A petição tem em conta o argumento de que “a produção de energia elétrica através destes painéis evita a emissão de CO2, (libertado para a atmosfera quando a energia elétrica é obtida a partir de combustíveis fósseis)”. Porém, salienta a petição, “ao substituir as árvores por painéis fotovoltaicos estamos a afastar-nos do objetivo, visto que se elimina a captação do CO2 da atmosfera levada a cabo pelas árvores”.
Para que o argumento seja válido, os autores da petição consideram que “a instalação dos painéis fotovoltaicos não poderá implicar a redução do número de árvores“. A petição salienta que “as plantas que agora ocupam aquela área não se limitam a captar CO2, elas também:
– evitam a erosão do solo
– promovem a infiltração da água no solo
– têm impacto positivo no clima da região”.

“Esta importância ecológica nenhum painel fotovoltaico consegue igualar!, afirma a petição.

“Num contexto em que as alterações climáticas são uma preocupação, permitir que este projeto se concretize é hipotecar o futuro das próximas gerações”, conclui o texto da petição que pode ser consultada e assinada AQUI..

Planta do parque solar Escalabis em consulta pública

Os documentos para consulta pública da Alteração do Parque Solar Escalalabis podem ser acedidos AQUI.

Estudo de impacte ambiental em consulta pública

O estudo de impacte ambiental que o Mais Ribatejo consultou refere que a área destinada ao Parque Solar localiza-se, tal como já sucedia no projeto submetido a Avaliação, nos concelhos do Cartaxo (abrangendo as freguesias de Vila Chã de Ourique e União das freguesias do Cartaxo e Vale da Pinta) e de Santarém (abrangendo a freguesia de Almoster) e apresenta uma área de estudo de cerca de 686 hectares.

Quanto à zona de implantação do Projeto do Parque Solar, em fase de EIA esta abrangia uma área de cerca 568 hectares, dos quais aproximadamente 116 hectares seriam ocupados pelas várias infraestruturas que compõem o Parque Solar. Atualmente, com a revisão do Projeto, a zona de implantação foi reduzida para uma área de cerca de 518 hectares, dos quais 116 hectares serão ocupados pelas várias infraestruturas do Projeto do Parque Solar. A redução de área de implantação, deve-se à atualização de área vedada, nomeadamente em duas zonas da área de estudo, uma a este e a norte da A1 e outra oeste e a sul da A1.
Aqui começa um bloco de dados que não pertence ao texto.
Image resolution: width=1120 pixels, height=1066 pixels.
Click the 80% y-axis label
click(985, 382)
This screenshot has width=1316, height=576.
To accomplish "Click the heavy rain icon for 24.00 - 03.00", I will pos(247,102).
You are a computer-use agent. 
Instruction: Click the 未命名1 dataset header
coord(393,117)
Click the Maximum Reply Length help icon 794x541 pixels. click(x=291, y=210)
De acordo com o documento, a Linha Elétrica abrange áreas dos concelhos do Cartaxo e Santarém (maioritariamente), abrangendo as respetivas freguesias de Vila Chã de Ourique, Almoster, Póvoa da Isenta e União das freguesias da cidade de Santarém. O Corredor de estudo da Linha Elétrica apresentada em fase de EIA consiste num corredor de 400 m centrado num eixo indicativo do traçado da Linha Elétrica, este Corredor de análise não foi alterado. Esse corredor possui uma área total de aproximadamente 348 ha.
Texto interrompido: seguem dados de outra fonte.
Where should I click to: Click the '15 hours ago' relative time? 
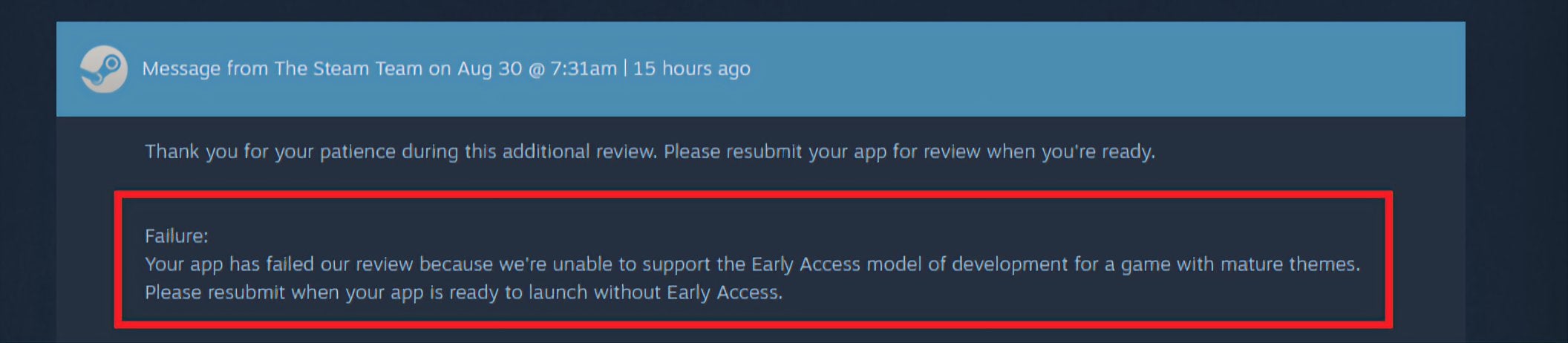point(691,69)
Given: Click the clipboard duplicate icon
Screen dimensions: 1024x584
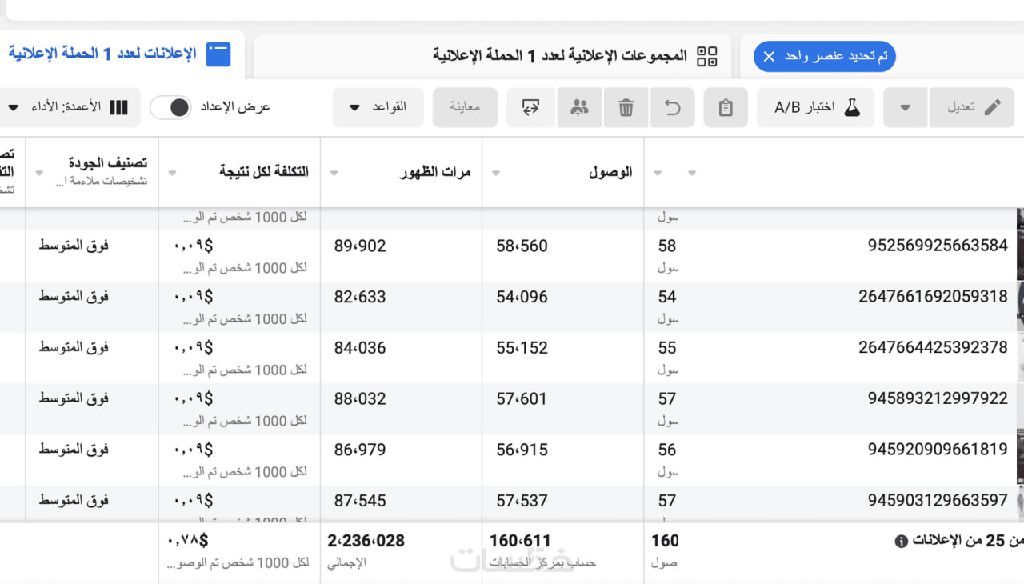Looking at the screenshot, I should (726, 108).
A remoção da totalidade da vegetação na área onde se pretende colocar os painéis, abertura de valas de cabos, postos de transformação, postos de seccionamento e subestação e melhoramento pontual dos acessos internos atualmente existentes do Parque Solar (290 ha) é um impacte que afetará sobretudo povoamentos florestais e algumas áreas de matos“, refere o estudo de impacto ambiental em consulta pública.
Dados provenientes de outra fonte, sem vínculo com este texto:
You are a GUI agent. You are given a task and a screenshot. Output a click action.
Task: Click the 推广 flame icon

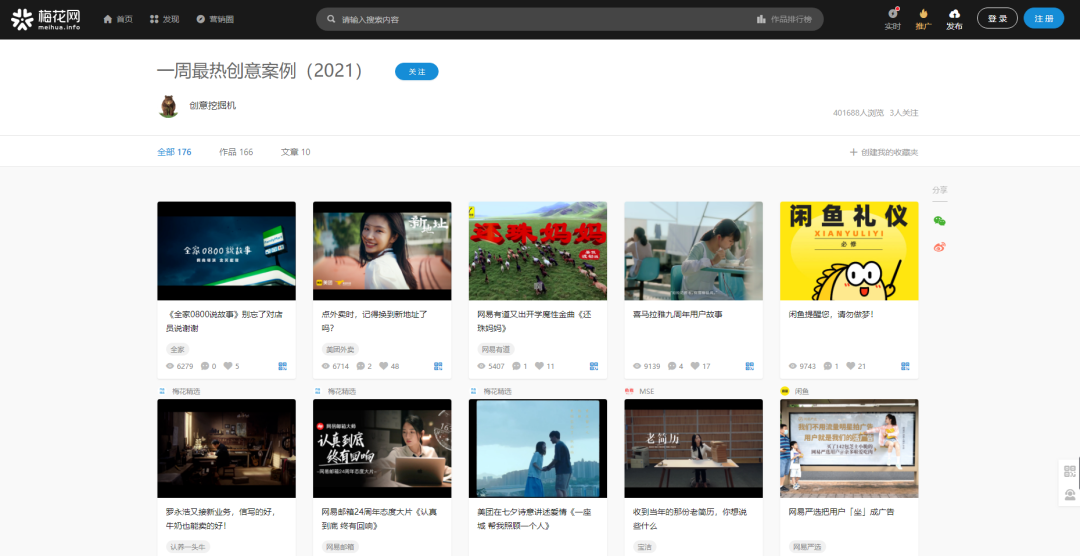click(x=923, y=14)
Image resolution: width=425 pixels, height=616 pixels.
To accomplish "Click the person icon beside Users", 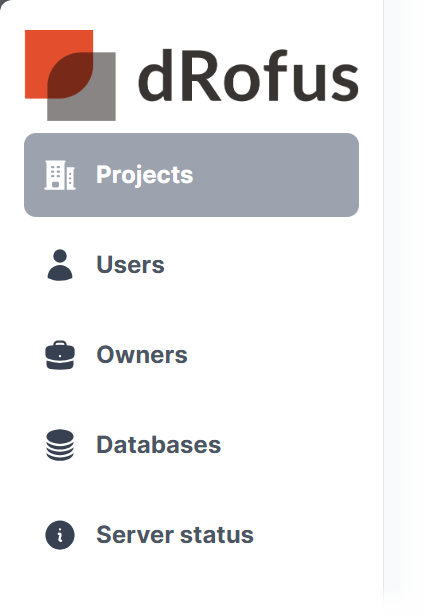I will click(x=60, y=265).
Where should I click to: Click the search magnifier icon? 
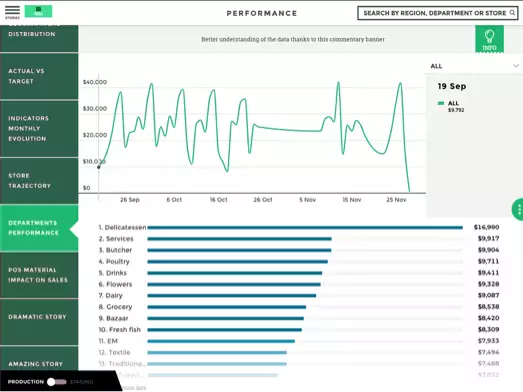pos(512,13)
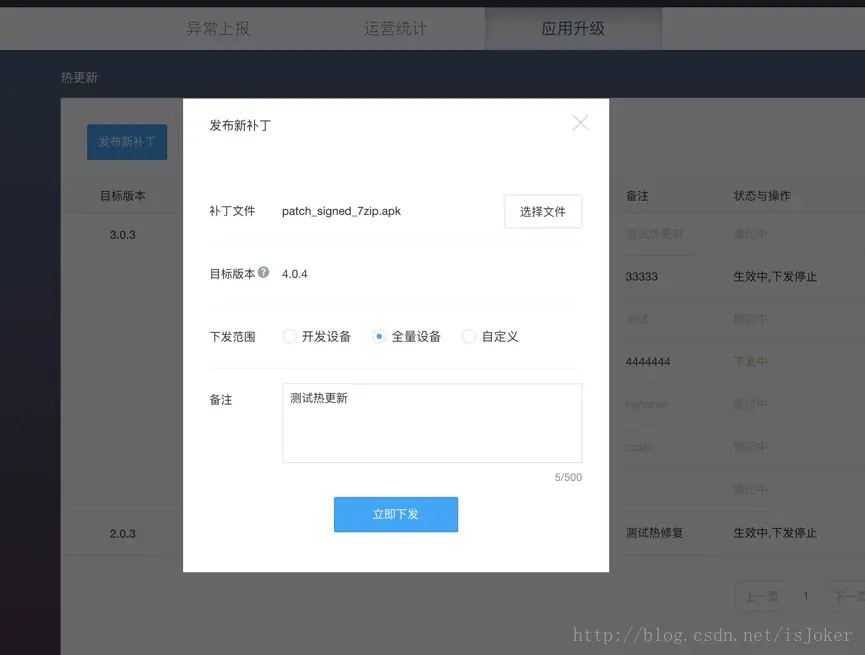Select the 全量设备 radio option
Viewport: 865px width, 655px height.
point(378,336)
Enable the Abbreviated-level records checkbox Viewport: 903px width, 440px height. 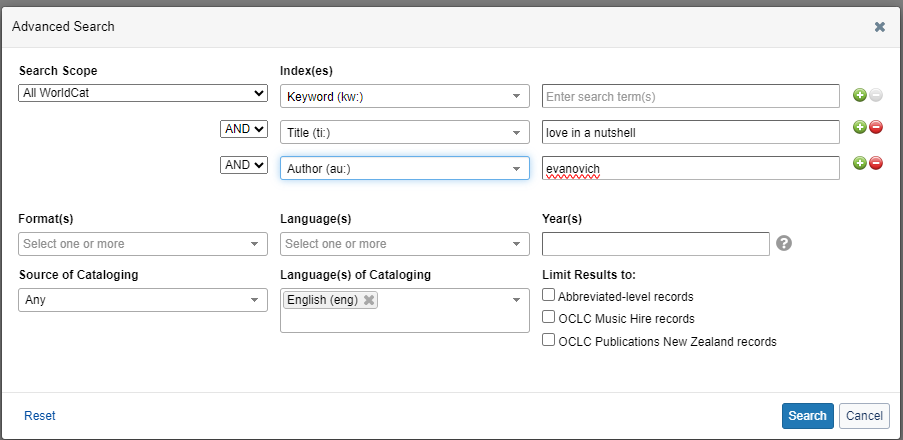549,296
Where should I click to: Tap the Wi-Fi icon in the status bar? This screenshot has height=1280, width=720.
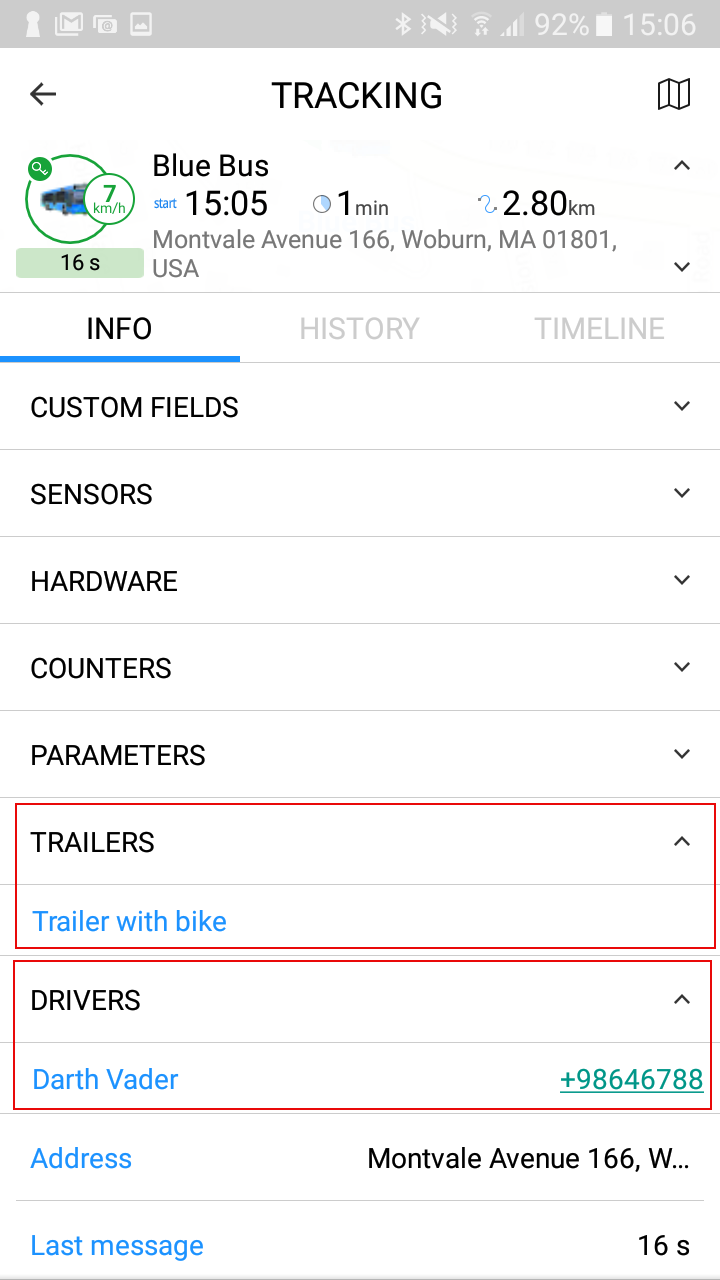(x=481, y=24)
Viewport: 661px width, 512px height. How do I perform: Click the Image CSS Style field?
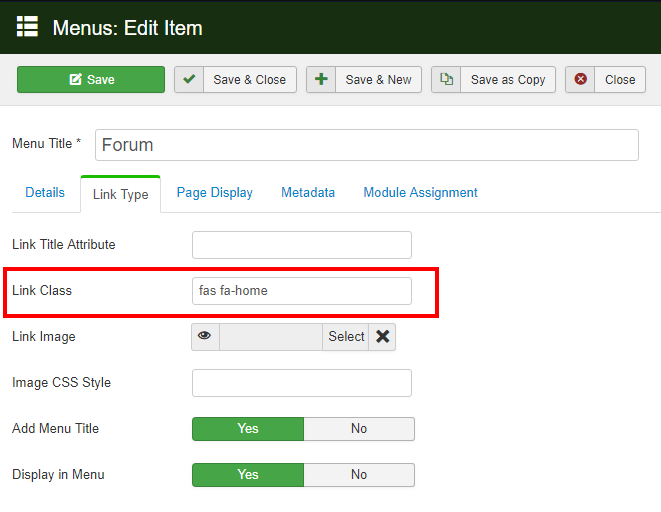[301, 383]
“De um modo geral, os impactes do Projeto na fase de construção serão benéficos, principalmente no âmbito local. As contrapartidas financeiras resultantes no município e nas juntas de freguesia, bem como, o facto de a eventual adjudicação de empreitadas e contratação de mão-de-obra ser feita localmente, constituem impactes positivos. Na fase de exploração importa salientar, também, o impacte positivo do fornecimento de energia elétrica à rede”, adianta o documento.

“Uma vez concluído o período de vida útil do empreendimento, que se estima em 30 anos, o mesmo poderá ser renovado e/ou reabilitado com a finalidade de continuar a ser operado durante um novo período
de vida útil, ou poderá ser desativado e desmontado caso as condições económicas de exploração, face aos custos envolvidos, assim o venham a determinar”, refere o documento que pode ser consultado aqui até 4 de janeiro de 2021.